SUS PRIMEROS PASOS EN LA MÚSICA, LA ADMIRACIÓN POR CACHO TIRAO Y COMO SE DIO EL NACIMIENTO DE LOS DEL BOHÍO  

(SEGUNDA PARTE)

-Nací el 17 de enero de 1950. Mi primer barrio fue el que hoy se conoce como San Pantaleón; en la época en que yo estaba lo llamaban simplemente como el de “atrás del cementerio”. Estuve allí hasta los siete años, cuando mi viejo consiguió alquilar una casita detrás de la iglesia de Lourdes. Era un pasaje y, por esas cosas de la vida, se llama Denis. Lo más gracioso fue que mi “vieja” estuvo a punto de anotarme en la escuela Gregoria Pérez de Denis. Cuando yo tenía 10 años nos mudamos al barrio San Martín, de donde ya no me moví.

-A esa edad, cuando todos queremos ser jugadores de fútbol o músicos, en Santa Fe sonaba por todos lados la cumbia.
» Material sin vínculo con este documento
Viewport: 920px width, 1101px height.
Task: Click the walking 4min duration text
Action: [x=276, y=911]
Los primeros que conquistaron al país, en los 50, fueron Los Wawancó, pero el que realmente causó furor fue El Cuarteto Imperial. En Santa Fe, como en el resto del país, se multiplicaron los grupos formados con acordeón, timbaleta, tumbadora y un cantor que ejecutaba el güiro. Entonces nadie usaba el término “cumbia santafesina”, porque era la misma que la misma que la de los entrerrianos, mendocinos o bonaerenses. Hacíamos cumbia a secas, como otros tocaban rock o folclore.

-A los 15 ingresé como guitarrista de un conjunto que había formado Miguel Carranza. Lo llamó Los Cumbiambas. Cantaba César Galli, en el bajo estaba mi hermano Mario, Publio Gómez en timbaleta, Carranza en tumbadora y yo en la guitarra. Fue una linda época. Trabajamos mucho en todo el interior de Santa Fe y en Entre Ríos. Yo empecé a conocer los bailes a esa edad y ya no paré. Siempre arriba del escenario, nunca abajo. Toda mi vida toqué y admiro a los bailarines. ¡Pero yo no sé bailar!
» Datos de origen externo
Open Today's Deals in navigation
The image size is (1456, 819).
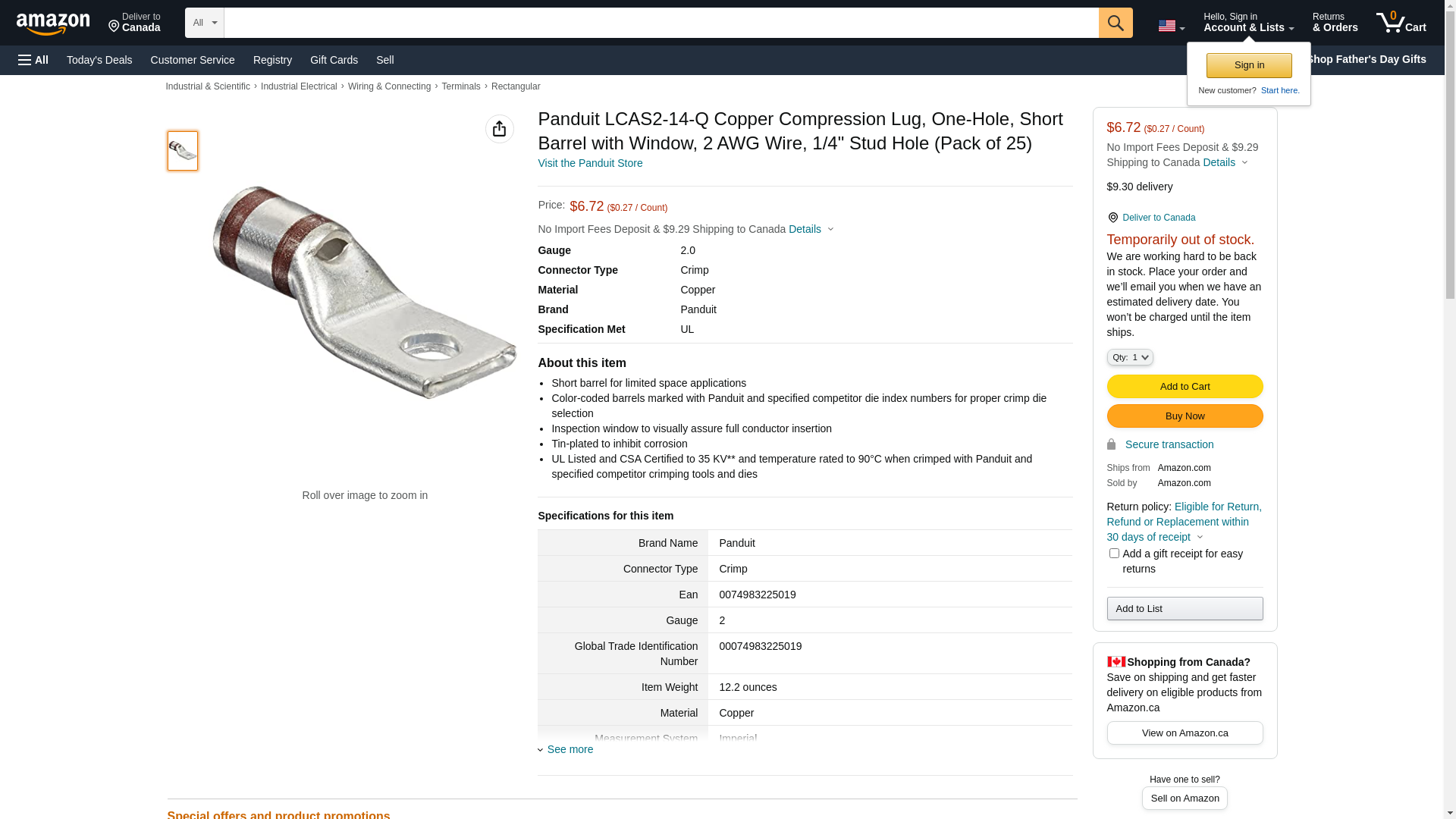click(99, 60)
-Era una época de oro. Había grandes bailes. En el 67 o 68, con mi hermano y el cantor decidimos abrirnos y armamos Los Tequilas. En la timbaleta estaba Carlos Pérez, en la tumbadora “El gato” Bustos y en el acordeón, un muchacho que venía del grupo Los Gavilanes: Marcos Camino.

 -En el 70 se me presenta la oportunidad de acompañar a un cantante muy famoso, Emil Villar, que hacía lo que se llamaba “moderno comercial”, onda Palito Ortega, y con él conocí muchos lugares del país. Fue otra linda época. Dos años intensos, en los que no estuve ajeno a lo que pasaba en Santa Fe, con muchísimos conjuntos que trabajaban con la cumbia, como Tropical Santa Fe, Santa Cecilia, Los Tropicanos, Diluvio Tropical y Los Barranquilleros, entre otros.
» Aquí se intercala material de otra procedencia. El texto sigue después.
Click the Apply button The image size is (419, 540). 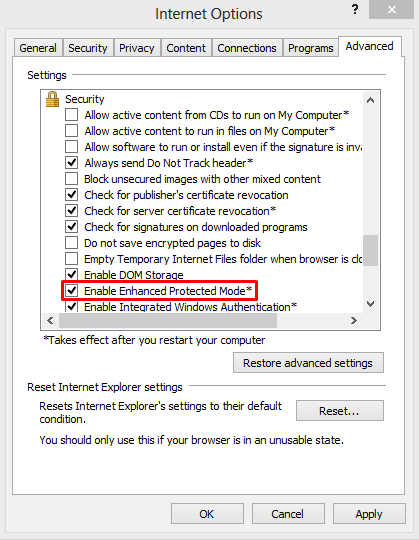[369, 514]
-En el 72 arranqué con un grupo que se llamaba Aleluya, pero un año después decidí largar todo porque ya trabajaba en la fábrica de llaves Baco. Era joven, soltero, tenía un buen sueldo y no quería arriesgar mi trabajo por andar de noche. En la misma fábrica estaba mi hermano Mario y él todos los días me hinchaba las pelotas con la cumbia. Yo me había cansado de todo porque la guitarra no tenía protagonismo en la cumbia. Discutíamos eso con mi hermano y le decía que yo quería hacer otra cosa. Y él me contestaba que estaba loco.

-En mi casa me gustaba sacar los temas de Roberto Grela, de Los Indios Tacunau y probar con los de Cacho Tirao. Por favor, que no se tome como un ataque de pedantería esto que digo. Soy un agradecido a todo lo que me dio esta música. Hablo de esto porque me lo preguntan. Yo tenía mis inquietudes y quería, en lo posible, modificar eso de que la cumbia sólo se podía tocar con acordeón. Por eso a través del tiempo he tenido muchos inconvenientes, porque lo que yo hacía no lo consideraban comercial.

-Mi hermano era más práctico, entendía la música de otra manera. El se encargaba de lo administrativo, de las ventas, y me decía que mis ideas estaban bárbaras, pero que nadie nos iba a dar un show. Pero un día lo convencí y comenzamos con los ensayos. Yo ya tenía en mente el nombre: “Los del Bohío”, pero otra vez encontré resistencias. La verdad, no le gustaba a nadie. Entonces le pusimos El Cuartetazo, un nombre que no tenía nada que ver con lo que se estaba escuchando en Córdoba porque yo no tenía idea de aquello. La banda estaba formada por mi hermano, yo, Ramón Muñoz en timbaleta y el cantor era Víctor “El Ratón” Duarte (fotos).